**WHAT IS REQUIRED**. Each line of the material below needs to be returned exactly as written.

+--

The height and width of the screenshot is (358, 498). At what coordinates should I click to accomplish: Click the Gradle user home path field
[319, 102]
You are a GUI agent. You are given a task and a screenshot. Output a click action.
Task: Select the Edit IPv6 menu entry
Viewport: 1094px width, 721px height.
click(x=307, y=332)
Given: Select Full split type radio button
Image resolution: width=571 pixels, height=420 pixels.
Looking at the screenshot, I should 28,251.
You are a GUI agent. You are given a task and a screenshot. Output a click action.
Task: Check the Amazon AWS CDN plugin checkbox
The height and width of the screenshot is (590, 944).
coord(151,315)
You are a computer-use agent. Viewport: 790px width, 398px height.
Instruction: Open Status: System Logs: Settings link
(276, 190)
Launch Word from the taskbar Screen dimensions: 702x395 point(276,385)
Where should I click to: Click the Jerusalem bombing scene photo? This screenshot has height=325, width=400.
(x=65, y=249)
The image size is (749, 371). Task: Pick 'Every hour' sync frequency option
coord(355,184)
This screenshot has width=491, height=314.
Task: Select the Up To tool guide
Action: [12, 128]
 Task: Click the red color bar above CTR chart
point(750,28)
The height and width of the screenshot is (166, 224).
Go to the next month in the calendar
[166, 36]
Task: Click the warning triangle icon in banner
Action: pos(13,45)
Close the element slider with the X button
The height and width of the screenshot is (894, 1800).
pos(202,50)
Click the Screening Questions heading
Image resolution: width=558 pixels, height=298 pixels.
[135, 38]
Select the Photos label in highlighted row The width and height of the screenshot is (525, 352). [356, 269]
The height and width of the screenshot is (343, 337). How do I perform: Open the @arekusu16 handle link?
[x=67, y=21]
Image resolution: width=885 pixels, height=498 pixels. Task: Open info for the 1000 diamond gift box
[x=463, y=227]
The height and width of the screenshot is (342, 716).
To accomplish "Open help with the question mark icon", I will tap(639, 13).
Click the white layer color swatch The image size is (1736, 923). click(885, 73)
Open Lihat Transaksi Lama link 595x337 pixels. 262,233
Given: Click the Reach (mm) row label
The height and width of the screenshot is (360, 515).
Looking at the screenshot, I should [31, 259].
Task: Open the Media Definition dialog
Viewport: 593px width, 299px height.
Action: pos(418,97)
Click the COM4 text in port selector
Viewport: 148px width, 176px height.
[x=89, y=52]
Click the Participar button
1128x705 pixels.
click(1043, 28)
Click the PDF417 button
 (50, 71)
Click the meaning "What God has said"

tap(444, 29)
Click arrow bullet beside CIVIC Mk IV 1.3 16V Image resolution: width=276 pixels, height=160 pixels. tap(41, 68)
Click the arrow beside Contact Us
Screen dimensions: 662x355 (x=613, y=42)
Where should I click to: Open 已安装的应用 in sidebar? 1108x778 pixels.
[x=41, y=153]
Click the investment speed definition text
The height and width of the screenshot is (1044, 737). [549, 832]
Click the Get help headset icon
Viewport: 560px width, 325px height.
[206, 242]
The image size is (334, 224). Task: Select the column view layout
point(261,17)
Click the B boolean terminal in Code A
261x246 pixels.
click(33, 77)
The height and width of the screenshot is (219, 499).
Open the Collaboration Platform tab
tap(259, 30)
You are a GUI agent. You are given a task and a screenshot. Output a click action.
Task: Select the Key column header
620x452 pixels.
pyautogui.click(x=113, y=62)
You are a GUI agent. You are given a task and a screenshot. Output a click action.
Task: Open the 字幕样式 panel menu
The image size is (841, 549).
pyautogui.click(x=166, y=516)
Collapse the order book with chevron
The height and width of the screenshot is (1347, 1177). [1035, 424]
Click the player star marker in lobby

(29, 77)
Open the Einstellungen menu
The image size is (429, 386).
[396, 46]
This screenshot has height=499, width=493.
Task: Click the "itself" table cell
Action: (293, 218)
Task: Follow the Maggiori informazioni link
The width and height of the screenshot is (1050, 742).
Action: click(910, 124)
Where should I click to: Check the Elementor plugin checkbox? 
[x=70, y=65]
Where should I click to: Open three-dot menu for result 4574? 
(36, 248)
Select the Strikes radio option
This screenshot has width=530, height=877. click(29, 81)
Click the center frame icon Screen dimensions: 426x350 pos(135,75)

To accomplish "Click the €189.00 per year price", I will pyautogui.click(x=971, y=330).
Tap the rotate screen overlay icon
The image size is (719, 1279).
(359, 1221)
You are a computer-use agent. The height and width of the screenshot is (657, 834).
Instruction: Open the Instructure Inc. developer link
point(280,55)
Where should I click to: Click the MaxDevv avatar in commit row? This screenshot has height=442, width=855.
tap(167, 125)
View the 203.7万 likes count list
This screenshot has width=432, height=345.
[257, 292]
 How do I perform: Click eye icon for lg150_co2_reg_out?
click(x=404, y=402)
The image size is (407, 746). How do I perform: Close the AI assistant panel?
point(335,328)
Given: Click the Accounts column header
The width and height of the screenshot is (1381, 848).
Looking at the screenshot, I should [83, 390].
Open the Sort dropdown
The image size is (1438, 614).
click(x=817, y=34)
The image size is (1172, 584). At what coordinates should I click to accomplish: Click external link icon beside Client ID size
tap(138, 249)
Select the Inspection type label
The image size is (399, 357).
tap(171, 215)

+--

**ANSWER TO THIS TASK**.
The height and width of the screenshot is (358, 498). At what coordinates should I click to accomplish: Click the Gradle user home path field
[319, 102]
You are a GUI agent. You are given a task and a screenshot. Output a click action.
Task: Select the Edit IPv6 menu entry
Viewport: 1094px width, 721px height.
click(x=307, y=332)
Given: Select Full split type radio button
Image resolution: width=571 pixels, height=420 pixels.
Looking at the screenshot, I should 28,251.
You are a GUI agent. You are given a task and a screenshot. Output a click action.
Task: Check the Amazon AWS CDN plugin checkbox
The height and width of the screenshot is (590, 944).
coord(151,315)
You are a computer-use agent. Viewport: 790px width, 398px height.
Instruction: Open Status: System Logs: Settings link
(276, 190)
Launch Word from the taskbar Screen dimensions: 702x395 point(276,385)
Where should I click to: Click the Jerusalem bombing scene photo? This screenshot has height=325, width=400.
(x=65, y=249)
The image size is (749, 371). Task: Pick 'Every hour' sync frequency option
coord(355,184)
This screenshot has width=491, height=314.
Task: Select the Up To tool guide
Action: [12, 128]
 Task: Click the red color bar above CTR chart
point(750,28)
The height and width of the screenshot is (166, 224).
Go to the next month in the calendar
[166, 36]
Task: Click the warning triangle icon in banner
Action: pos(13,45)
Close the element slider with the X button
The height and width of the screenshot is (894, 1800).
pos(202,50)
Click the Screening Questions heading
Image resolution: width=558 pixels, height=298 pixels.
[135, 38]
Select the Photos label in highlighted row The width and height of the screenshot is (525, 352). [356, 269]
The height and width of the screenshot is (343, 337). How do I perform: Open the @arekusu16 handle link?
[x=67, y=21]
Image resolution: width=885 pixels, height=498 pixels. Task: Open info for the 1000 diamond gift box
[x=463, y=227]
The height and width of the screenshot is (342, 716).
To accomplish "Open help with the question mark icon", I will tap(639, 13).
Click the white layer color swatch The image size is (1736, 923). click(885, 73)
Open Lihat Transaksi Lama link 595x337 pixels. 262,233
Given: Click the Reach (mm) row label
The height and width of the screenshot is (360, 515).
Looking at the screenshot, I should [31, 259].
Task: Open the Media Definition dialog
Viewport: 593px width, 299px height.
Action: pos(418,97)
Click the COM4 text in port selector
Viewport: 148px width, 176px height.
[x=89, y=52]
Click the Participar button
1128x705 pixels.
click(1043, 28)
Click the PDF417 button
 (50, 71)
Click the meaning "What God has said"

tap(444, 29)
Click arrow bullet beside CIVIC Mk IV 1.3 16V Image resolution: width=276 pixels, height=160 pixels. tap(41, 68)
Click the arrow beside Contact Us
Screen dimensions: 662x355 (x=613, y=42)
Where should I click to: Open 已安装的应用 in sidebar? 1108x778 pixels.
[x=41, y=153]
Click the investment speed definition text
The height and width of the screenshot is (1044, 737). [549, 832]
Click the Get help headset icon
Viewport: 560px width, 325px height.
[206, 242]
The image size is (334, 224). Task: Select the column view layout
point(261,17)
Click the B boolean terminal in Code A
261x246 pixels.
click(33, 77)
The height and width of the screenshot is (219, 499).
Open the Collaboration Platform tab
tap(259, 30)
You are a GUI agent. You are given a task and a screenshot. Output a click action.
Task: Select the Key column header
620x452 pixels.
pyautogui.click(x=113, y=62)
You are a GUI agent. You are given a task and a screenshot. Output a click action.
Task: Open the 字幕样式 panel menu
The image size is (841, 549).
pyautogui.click(x=166, y=516)
Collapse the order book with chevron
The height and width of the screenshot is (1347, 1177). [1035, 424]
Click the player star marker in lobby

(29, 77)
Open the Einstellungen menu
The image size is (429, 386).
[396, 46]
This screenshot has height=499, width=493.
Task: Click the "itself" table cell
Action: (293, 218)
Task: Follow the Maggiori informazioni link
The width and height of the screenshot is (1050, 742).
Action: click(910, 124)
Where should I click to: Check the Elementor plugin checkbox? 
[x=70, y=65]
Where should I click to: Open three-dot menu for result 4574? 
(36, 248)
Select the Strikes radio option
This screenshot has width=530, height=877. click(29, 81)
Click the center frame icon Screen dimensions: 426x350 pos(135,75)

To accomplish "Click the €189.00 per year price", I will pyautogui.click(x=971, y=330).
Tap the rotate screen overlay icon
The image size is (719, 1279).
(359, 1221)
You are a computer-use agent. The height and width of the screenshot is (657, 834).
Instruction: Open the Instructure Inc. developer link
point(280,55)
Where should I click to: Click the MaxDevv avatar in commit row? This screenshot has height=442, width=855.
tap(167, 125)
View the 203.7万 likes count list
This screenshot has width=432, height=345.
[257, 292]
 How do I perform: Click eye icon for lg150_co2_reg_out?
click(x=404, y=402)
The image size is (407, 746). How do I perform: Close the AI assistant panel?
point(335,328)
Given: Click the Accounts column header
The width and height of the screenshot is (1381, 848).
Looking at the screenshot, I should [83, 390].
Open the Sort dropdown
The image size is (1438, 614).
click(x=817, y=34)
The image size is (1172, 584). At what coordinates should I click to accomplish: Click external link icon beside Client ID size
tap(138, 249)
Select the Inspection type label
The image size is (399, 357).
tap(171, 215)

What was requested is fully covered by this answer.